So, everything now really depends on whether the coherence of the security apparatus and the repressive organs of the state can be maintained in the period ahead.

Many Symbols, No Common Project

Building on your work on societal multiplicity and the nation’s Janus-like form, how should we interpret the coexistence of competing symbolic projects in the streets—monarchist iconography, republican imaginaries, feminist slogans, and multi-ethnic frames? Under conditions of uneven and combined development, does this plurality enable a Gramscian “national-popular” articulation, or does it risk fragmenting sovereignty claims in ways that invite external instrumentalization?

Dr. Kamran Matin: I cannot remember the exact words, but Lenin has this famous line that says revolution brings together the most extreme, diverse, and different forces into some sort of unplanned alliance against the status quo. So, it is not surprising that we see very different forces—ideologically, politically, and socially—on the streets. Like most revolutions, these protests in Iran are defined more by opposition to what exists than by a shared vision of the alternative that each actor seeks to establish.

Historically, it is in such contexts that an organized political party or movement can harness this massive social energy toward a particular political objective. This role was played in 1979 by Ayatollah Khomeini, a charismatic leader who was able, in some ways, to direct the revolutionary movement. He was vague enough to appeal to all sections of society, while at the same time being very clear in his opposition to the monarchy. This was central to how he built a hegemonic force, as he managed to present the particular interests of Islamists as the general interest of society as a whole. This, of course, ended once the revolution succeeded, when we saw how even Khomeini had to rely on massive violence to consolidate the post-revolutionary state.
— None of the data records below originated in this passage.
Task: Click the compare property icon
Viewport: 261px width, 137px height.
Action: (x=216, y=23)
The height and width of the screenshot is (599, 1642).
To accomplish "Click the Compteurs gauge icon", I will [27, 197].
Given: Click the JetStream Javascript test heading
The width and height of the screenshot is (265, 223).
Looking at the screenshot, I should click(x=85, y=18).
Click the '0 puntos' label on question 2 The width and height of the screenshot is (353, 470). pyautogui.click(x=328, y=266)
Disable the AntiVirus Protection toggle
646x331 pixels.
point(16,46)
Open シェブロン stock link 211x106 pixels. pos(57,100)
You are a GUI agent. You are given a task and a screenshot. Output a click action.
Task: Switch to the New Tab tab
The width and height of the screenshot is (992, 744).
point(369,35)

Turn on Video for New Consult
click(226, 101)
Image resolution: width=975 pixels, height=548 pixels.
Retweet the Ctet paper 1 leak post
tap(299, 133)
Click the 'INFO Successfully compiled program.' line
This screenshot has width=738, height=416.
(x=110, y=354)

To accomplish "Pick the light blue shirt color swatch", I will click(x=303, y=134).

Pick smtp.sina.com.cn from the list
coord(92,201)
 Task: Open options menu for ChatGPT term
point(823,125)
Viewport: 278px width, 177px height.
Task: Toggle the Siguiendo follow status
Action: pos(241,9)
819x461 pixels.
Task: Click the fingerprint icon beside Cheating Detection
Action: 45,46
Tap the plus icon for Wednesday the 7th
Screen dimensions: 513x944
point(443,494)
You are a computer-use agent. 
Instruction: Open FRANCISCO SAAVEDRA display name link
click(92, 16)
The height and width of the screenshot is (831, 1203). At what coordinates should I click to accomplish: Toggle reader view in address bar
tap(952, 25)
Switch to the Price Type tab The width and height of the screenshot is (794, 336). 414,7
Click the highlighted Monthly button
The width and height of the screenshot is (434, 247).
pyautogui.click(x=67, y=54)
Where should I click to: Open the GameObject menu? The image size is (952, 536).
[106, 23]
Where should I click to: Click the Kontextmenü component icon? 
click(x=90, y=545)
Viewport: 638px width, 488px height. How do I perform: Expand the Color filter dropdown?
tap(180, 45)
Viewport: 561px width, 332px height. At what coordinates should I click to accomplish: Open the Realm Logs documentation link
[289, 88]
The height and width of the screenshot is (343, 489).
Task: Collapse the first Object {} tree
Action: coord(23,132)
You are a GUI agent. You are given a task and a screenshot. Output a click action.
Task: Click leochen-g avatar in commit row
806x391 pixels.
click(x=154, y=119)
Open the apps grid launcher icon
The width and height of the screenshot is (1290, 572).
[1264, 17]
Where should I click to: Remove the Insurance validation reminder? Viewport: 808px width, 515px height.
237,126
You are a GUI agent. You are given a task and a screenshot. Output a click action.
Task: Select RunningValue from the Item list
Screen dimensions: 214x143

At present, we have a great diversity of social and political forces and classes, but the opposition lacks two crucial things. First, it lacks organization on the ground—again, with the partial exception of Kurdistan, where Kurdish parties have a long history of organized politics. I am sure there are clandestine networks in Kurdish cities and elsewhere, but nothing comparable exists in the rest of Iran, for a variety of reasons. One key reason is that since the 1980s the Islamic Republic has invested almost everything in the physical destruction of the left: mass executions, imprisonment, forced exile, and, even in exile, hundreds of assassinations of dissidents and political leaders. Anyone who could potentially have played a leading role was eliminated.

As a result, we lack organization, we lack charismatic figures, and neither the left nor the liberals possess organic intellectuals in the Gramscian sense. A national-popular front or bloc, in Gramsci’s formulation, also requires organic intellectuals who can articulate a hegemonic project capable of uniting otherwise disparate sectors of the opposition. We do not have this, and in some respects we see the opposite dynamic at work.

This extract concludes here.